Our use case:
- pretty big cluster - billions of docs
- we update documents in place
- data are not time-sliced as we often do retrieve and modify old documents
- Issue: over time we accumulated a lot of deleted documents in the indices; it is close to 20%
- we are on 1.6.x
It turns out that we have a few segments close to 5GB and using default settings elasticsearch doesn't want to merge them.
We'd like to be able to defragment the cluster to avoid wasting space, especially that the number of deleted docs grows over time.
I see two solutions here:
Change the merge policy to something like this
index.merge.policy.max_merged_segment: 20gb # 5gb is the default
index.merge.policy.reclaim_deletes_weight: 3.0 # 2 is the default
This should help us right now, but it will really push the issue in time, as when we accumulate 20% of deleted docs in these 20gb segments we'll have the same as right now.
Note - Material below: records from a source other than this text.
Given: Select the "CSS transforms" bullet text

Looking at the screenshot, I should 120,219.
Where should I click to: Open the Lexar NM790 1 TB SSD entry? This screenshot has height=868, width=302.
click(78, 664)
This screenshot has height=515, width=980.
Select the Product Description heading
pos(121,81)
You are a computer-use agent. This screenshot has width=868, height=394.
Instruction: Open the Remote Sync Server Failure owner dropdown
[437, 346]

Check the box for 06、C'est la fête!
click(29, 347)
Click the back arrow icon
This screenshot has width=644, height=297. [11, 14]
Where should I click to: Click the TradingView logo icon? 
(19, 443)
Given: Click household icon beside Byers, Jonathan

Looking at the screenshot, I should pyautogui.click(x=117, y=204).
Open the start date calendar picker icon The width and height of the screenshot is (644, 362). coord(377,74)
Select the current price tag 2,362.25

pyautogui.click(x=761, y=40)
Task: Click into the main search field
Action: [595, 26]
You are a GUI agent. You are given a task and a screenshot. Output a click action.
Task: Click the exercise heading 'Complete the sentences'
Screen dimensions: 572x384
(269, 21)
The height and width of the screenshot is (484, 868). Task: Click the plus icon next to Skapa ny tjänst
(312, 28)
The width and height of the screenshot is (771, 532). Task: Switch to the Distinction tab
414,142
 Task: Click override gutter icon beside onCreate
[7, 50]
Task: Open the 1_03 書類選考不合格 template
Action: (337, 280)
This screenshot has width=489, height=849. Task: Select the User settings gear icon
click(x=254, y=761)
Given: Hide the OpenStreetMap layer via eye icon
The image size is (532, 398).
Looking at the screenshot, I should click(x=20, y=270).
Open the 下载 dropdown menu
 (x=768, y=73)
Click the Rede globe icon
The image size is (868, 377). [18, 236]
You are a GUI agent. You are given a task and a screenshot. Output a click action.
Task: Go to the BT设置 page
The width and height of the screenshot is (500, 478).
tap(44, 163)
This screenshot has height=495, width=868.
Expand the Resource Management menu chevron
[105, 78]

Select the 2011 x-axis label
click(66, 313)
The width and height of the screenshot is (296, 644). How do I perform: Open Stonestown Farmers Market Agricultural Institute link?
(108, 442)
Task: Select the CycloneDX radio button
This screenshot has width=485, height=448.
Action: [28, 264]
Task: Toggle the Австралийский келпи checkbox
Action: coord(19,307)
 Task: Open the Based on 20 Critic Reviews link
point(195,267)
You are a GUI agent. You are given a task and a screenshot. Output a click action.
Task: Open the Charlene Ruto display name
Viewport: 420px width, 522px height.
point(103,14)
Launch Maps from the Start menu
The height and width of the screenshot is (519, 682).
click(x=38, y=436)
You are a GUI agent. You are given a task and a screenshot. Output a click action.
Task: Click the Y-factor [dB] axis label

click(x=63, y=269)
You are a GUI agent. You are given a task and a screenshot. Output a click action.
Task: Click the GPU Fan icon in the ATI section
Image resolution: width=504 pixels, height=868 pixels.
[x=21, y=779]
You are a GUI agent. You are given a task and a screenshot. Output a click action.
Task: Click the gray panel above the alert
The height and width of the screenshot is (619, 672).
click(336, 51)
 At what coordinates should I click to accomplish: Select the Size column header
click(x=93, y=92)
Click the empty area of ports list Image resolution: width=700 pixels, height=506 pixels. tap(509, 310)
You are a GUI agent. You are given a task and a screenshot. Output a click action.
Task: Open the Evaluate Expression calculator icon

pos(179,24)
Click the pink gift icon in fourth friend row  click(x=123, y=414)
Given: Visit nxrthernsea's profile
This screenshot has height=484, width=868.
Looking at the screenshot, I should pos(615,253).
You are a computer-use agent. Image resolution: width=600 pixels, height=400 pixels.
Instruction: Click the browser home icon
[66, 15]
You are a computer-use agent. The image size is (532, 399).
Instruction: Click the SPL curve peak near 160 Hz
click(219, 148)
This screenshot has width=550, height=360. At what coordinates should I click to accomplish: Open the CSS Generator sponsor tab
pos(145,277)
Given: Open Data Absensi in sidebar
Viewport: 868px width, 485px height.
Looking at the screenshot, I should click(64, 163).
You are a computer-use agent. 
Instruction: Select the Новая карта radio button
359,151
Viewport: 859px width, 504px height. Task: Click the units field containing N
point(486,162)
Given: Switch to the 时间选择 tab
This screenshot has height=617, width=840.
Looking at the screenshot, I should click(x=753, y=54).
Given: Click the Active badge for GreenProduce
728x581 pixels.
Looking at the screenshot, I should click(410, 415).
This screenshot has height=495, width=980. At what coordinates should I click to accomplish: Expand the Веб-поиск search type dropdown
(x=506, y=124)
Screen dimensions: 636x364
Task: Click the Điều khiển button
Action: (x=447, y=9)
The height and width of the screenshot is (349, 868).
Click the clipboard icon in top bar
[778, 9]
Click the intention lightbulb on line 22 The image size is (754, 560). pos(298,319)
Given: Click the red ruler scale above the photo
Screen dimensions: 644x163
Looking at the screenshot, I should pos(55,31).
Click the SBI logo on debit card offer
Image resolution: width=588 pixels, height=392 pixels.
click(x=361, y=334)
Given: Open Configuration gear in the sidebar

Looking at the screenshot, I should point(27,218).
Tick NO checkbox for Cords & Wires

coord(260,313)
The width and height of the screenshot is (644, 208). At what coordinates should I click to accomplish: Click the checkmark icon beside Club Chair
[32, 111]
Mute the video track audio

- Manually optimize the indices using optimize API
We can make it a weekly or monthly job, but I'm afraid that the segments will grow unbounded this way and eventually we will kill the cluster performance.
Q1. I guess what we really want is some kind of an
_optimize which will turn e.g.
- 5 * 5gb shards with 20% of deleted
- into 4 * 5gb shards with 0% deleted
Q2. Is there any other way this usecase should be handled without reindexing?
Q3. Do big shards have any negative impact on the cluster?